**GIVEN TASK**
Rewrite all the items below as a numbered list, leaving out any blank lines.

-- start of SUPPLIED INFORMATION --

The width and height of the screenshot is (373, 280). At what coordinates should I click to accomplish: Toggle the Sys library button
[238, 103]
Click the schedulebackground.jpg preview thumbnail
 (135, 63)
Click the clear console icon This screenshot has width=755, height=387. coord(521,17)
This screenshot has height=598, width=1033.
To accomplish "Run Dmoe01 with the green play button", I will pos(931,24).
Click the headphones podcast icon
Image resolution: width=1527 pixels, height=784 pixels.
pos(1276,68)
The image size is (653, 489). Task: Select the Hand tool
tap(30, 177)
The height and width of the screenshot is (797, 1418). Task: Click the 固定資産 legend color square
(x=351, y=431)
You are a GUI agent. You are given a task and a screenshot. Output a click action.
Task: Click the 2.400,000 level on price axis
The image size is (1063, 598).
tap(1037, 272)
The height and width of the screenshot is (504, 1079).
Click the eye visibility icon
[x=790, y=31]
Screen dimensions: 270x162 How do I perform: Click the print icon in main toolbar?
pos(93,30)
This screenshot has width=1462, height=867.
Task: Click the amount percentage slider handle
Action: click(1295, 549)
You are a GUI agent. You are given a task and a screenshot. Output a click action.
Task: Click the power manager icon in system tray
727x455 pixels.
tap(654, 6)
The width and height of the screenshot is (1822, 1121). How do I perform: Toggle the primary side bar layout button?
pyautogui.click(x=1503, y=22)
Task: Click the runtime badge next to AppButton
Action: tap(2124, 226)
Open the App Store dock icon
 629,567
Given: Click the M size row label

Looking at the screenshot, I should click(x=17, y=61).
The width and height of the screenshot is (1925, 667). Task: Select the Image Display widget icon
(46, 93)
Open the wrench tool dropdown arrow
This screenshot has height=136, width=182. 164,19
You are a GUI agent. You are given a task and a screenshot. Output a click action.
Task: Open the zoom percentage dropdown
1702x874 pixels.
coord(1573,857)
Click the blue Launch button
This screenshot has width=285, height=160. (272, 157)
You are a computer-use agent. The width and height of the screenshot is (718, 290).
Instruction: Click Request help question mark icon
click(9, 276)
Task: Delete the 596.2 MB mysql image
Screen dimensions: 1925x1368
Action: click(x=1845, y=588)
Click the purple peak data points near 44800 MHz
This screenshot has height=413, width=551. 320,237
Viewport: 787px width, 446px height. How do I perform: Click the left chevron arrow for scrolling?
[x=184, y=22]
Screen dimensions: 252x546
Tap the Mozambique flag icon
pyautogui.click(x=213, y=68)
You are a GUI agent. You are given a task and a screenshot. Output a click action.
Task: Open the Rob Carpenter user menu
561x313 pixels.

-- end of SUPPLIED INFORMATION --

**TASK ANSWER**
1. The width and height of the screenshot is (373, 280). At what coordinates should I click to accomplish: Toggle the Sys library button
2. [238, 103]
3. Click the schedulebackground.jpg preview thumbnail
4.  (135, 63)
5. Click the clear console icon This screenshot has width=755, height=387. coord(521,17)
6. This screenshot has height=598, width=1033.
7. To accomplish "Run Dmoe01 with the green play button", I will pos(931,24).
8. Click the headphones podcast icon
9. Image resolution: width=1527 pixels, height=784 pixels.
10. pos(1276,68)
11. The image size is (653, 489). Task: Select the Hand tool
12. tap(30, 177)
13. The height and width of the screenshot is (797, 1418). Task: Click the 固定資産 legend color square
14. (x=351, y=431)
15. You are a GUI agent. You are given a task and a screenshot. Output a click action.
16. Task: Click the 2.400,000 level on price axis
17. The image size is (1063, 598).
18. tap(1037, 272)
19. The height and width of the screenshot is (504, 1079).
20. Click the eye visibility icon
21. [x=790, y=31]
22. Screen dimensions: 270x162 How do I perform: Click the print icon in main toolbar?
23. pos(93,30)
24. This screenshot has width=1462, height=867.
25. Task: Click the amount percentage slider handle
26. Action: click(1295, 549)
27. You are a GUI agent. You are given a task and a screenshot. Output a click action.
28. Task: Click the power manager icon in system tray
29. 727x455 pixels.
30. tap(654, 6)
31. The width and height of the screenshot is (1822, 1121). How do I perform: Toggle the primary side bar layout button?
32. pyautogui.click(x=1503, y=22)
33. Task: Click the runtime badge next to AppButton
34. Action: tap(2124, 226)
35. Open the App Store dock icon
36.  629,567
37. Given: Click the M size row label
38. Looking at the screenshot, I should click(x=17, y=61).
39. The width and height of the screenshot is (1925, 667). Task: Select the Image Display widget icon
40. (46, 93)
41. Open the wrench tool dropdown arrow
42. This screenshot has height=136, width=182. 164,19
43. You are a GUI agent. You are given a task and a screenshot. Output a click action.
44. Task: Open the zoom percentage dropdown
45. 1702x874 pixels.
46. coord(1573,857)
47. Click the blue Launch button
48. This screenshot has width=285, height=160. (272, 157)
49. You are a computer-use agent. The width and height of the screenshot is (718, 290).
50. Instruction: Click Request help question mark icon
51. click(9, 276)
52. Task: Delete the 596.2 MB mysql image
53. Screen dimensions: 1925x1368
54. Action: click(x=1845, y=588)
55. Click the purple peak data points near 44800 MHz
56. This screenshot has height=413, width=551. 320,237
57. Viewport: 787px width, 446px height. How do I perform: Click the left chevron arrow for scrolling?
58. [x=184, y=22]
59. Screen dimensions: 252x546
60. Tap the Mozambique flag icon
61. pyautogui.click(x=213, y=68)
62. You are a GUI agent. You are given a task and a screenshot. Output a click action.
63. Task: Open the Rob Carpenter user menu
64. 561x313 pixels.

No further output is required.